TO DO
Name each feeding group that the energy and ecosystems flashcards list in their food chain, in the order given.

2 Energy, Ecosystems and Nutrient Cycles Flashcards
Define ecosystem.
An ecosystem includes all the organisms living in a particular area and all the abiotic conditions.
How do plants synthesise organic compounds?
In all ecosystems there are producers- organisms that make their own food.
During photosynthesis plants use energy and CO2 (from the atmosphere in land based ecosystems, or dissolved in water in aquatic systems) to make glucose and other sugars.
What happens to sugars produced during photosynthesis?
Some of sugars produced used in respiration, to release energy for growth. Rest of glucose used to make other biological molecules such as cellulose. These biological molecules make up plants biomass. Biomass can also be thought as the chemical energy stored in plant.
How is energy transferred through living organisms of an ecosystem?
When organisms eat other organisms, eg. Producers eaten by organisms called primary consumers. Primary consumers eaten by secondary consumers, secondary consumers consumers eaten by tertiary consumers. This is a food chain.
What is biomass?
Biomass can be measured in terms of mass of carbon that an organism contains or the dry mass of its tissue per unit area per unit time
How is biomass measured?
- dry mass is mass of organism with water removed.
- to measure dry mass, sample of organism is dried, often in an oven set to low temp.
- sample weighed at regular intervals. Once mass becomes constant you know all water has been removed
- results from sample can be scaled up to give dry mass of total population or are being investigated
- mass of carbon present is generally taken to be 50% of the dry mass
- biomass changes overtime so typical units for biomass might be kg/m^2/yr
How can the chemical energy store in dry biomass can be estimated using calorimetry?
- sample of dry biomass burnt and energy released is used to heat a known volume of water.
- change in temperature of water used to calculate to chemical energy of the dry biomass.
What is gross primary production (GPP) ?
The chemical energy store in plant biomass, in a given area or volume.
What is net primary production (NPP)?
The chemical energy store in plant biomass after respiratory losses to the environment have been taken into account.
NPP = GPP - R
R represents respiratory losses to the environment.
NPP available for plant growth and reproduction. It’s also available to other trophies levels in the ecosystem, such as herbivores and decomposers.
What’s the formula for net production for consumers?
N = I - (F+R)
I represents chemical energy store in ingested food
F represents chemical energy lost to the environment in faeces and urine.
R represents respiratory losses to the environment
Net production for consumers.
- consumers store chemical energy in their biomass
- consumer get energy from investing plant material or animals that have eaten plant material
- not all chemical energy stored in consumers’ food is eaten so energy it contains is not taken in. Then, of the parts that are ingested: some are indigestible, so are egested as faeces. Some energy is also lost to the environment through respiration or excretion of urine.
- the energy’s that left after all this is stored in the consumers’ biomass and is available to the next trophies level. This energy is the consumers net production.

(Stored data entries)

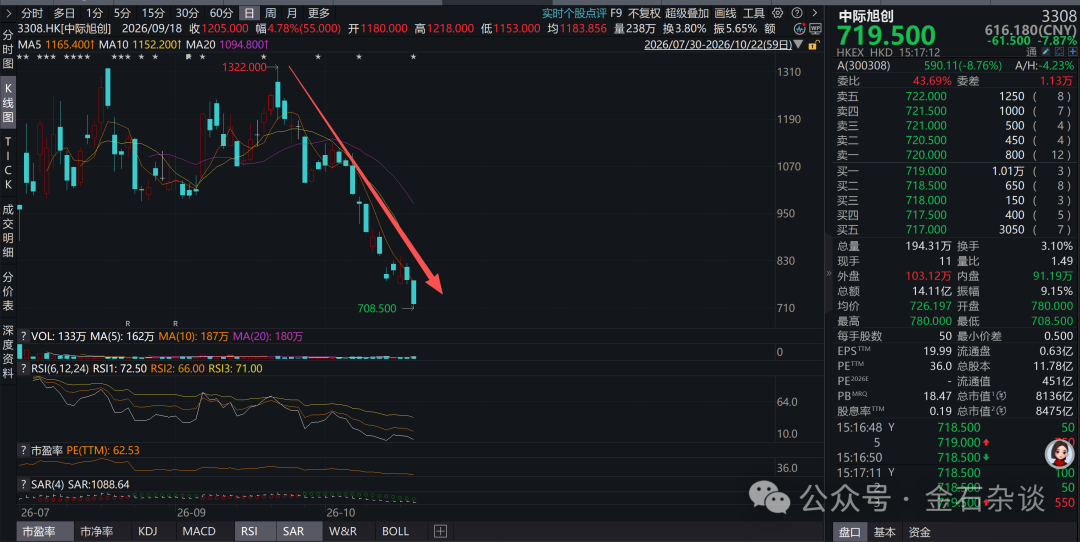Viewport: 1080px width, 542px height.
Task: Click the question mark beside RSI(6,12,24)
Action: pos(23,368)
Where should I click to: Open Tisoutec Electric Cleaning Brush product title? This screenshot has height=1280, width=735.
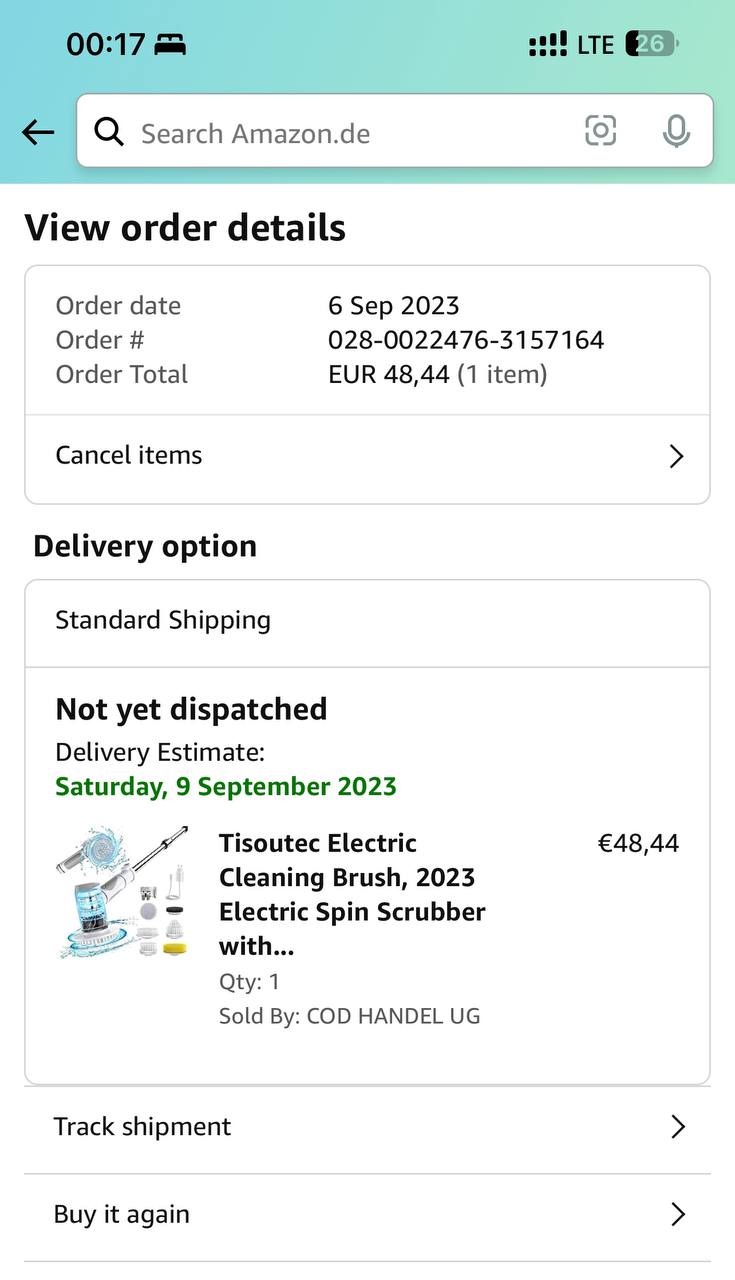point(352,894)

RESPONSE TO THE TASK
Producers, primary consumers, secondary consumers, tertiary consumers